Ron Willett said his wife found a homeless man under a metal staircase who looked like their son, and checked to make sure it wasn’t him.

After learning John’s name was placed on the survivors’ list by mistake, the reality began to sink in, but the Willett’s remained hopeful.

“As a parent, you don’t give up that easily,” Ron Willett said.

A memorial outside the Willett’s home, seven miles north of Branson, Mo., contains a miniature brass replica of the World Trade Center and a cross measuring 6’4”, the height of their son.

At the University of Missouri-Columbia, where Willett completed his undergraduate work in 1995, a John Charles Willett Memorial Scholarship was created in his memory in 2007.

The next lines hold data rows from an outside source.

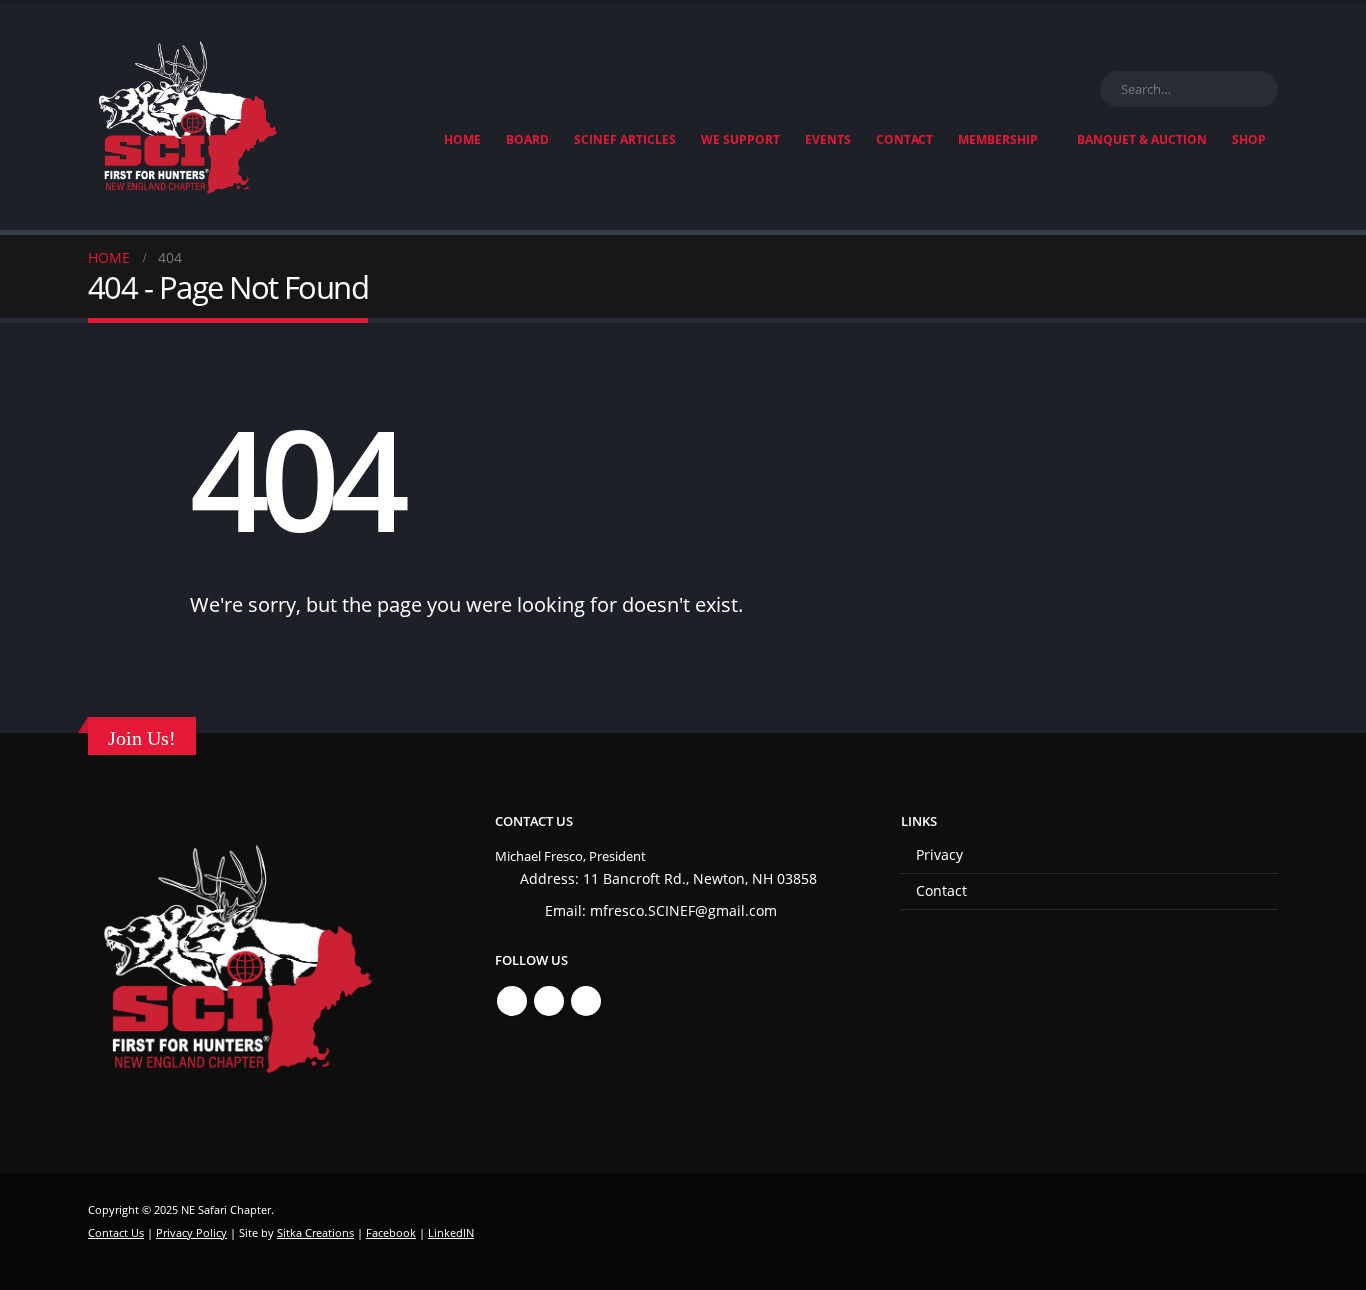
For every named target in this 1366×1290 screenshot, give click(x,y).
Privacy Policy (191, 1232)
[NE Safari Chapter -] (188, 117)
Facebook (512, 1001)
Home (462, 139)
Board (527, 139)
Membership (998, 139)
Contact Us (116, 1232)
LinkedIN (451, 1232)
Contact (904, 139)
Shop (1249, 139)
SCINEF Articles (625, 139)
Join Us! (142, 738)
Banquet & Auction (1142, 139)
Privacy (939, 854)
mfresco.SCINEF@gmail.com (683, 910)
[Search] (1259, 89)
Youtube (586, 1001)
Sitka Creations (315, 1232)
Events (828, 139)
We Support (740, 139)
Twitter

For Willett, ceremonies and memorials aren’t about closure, but preserving the memory of a life cut tragically short.

“People keep using the word ‘closure,’ and I don’t really believe in that word,” Ron Willett said. “To me, that’s like closing a door and forgetting about it, and that’s not something I can do.”

A bench dedicated to Willett will be placed in the center of the quad between Royall and Flarsheim halls.

“It is right in the middle of everything, exactly where John would want it to be and where it will be seen by many,” Vorst said. “A plaque will help us remember him, and our hope is that that bench will become a point of reflection and calm.”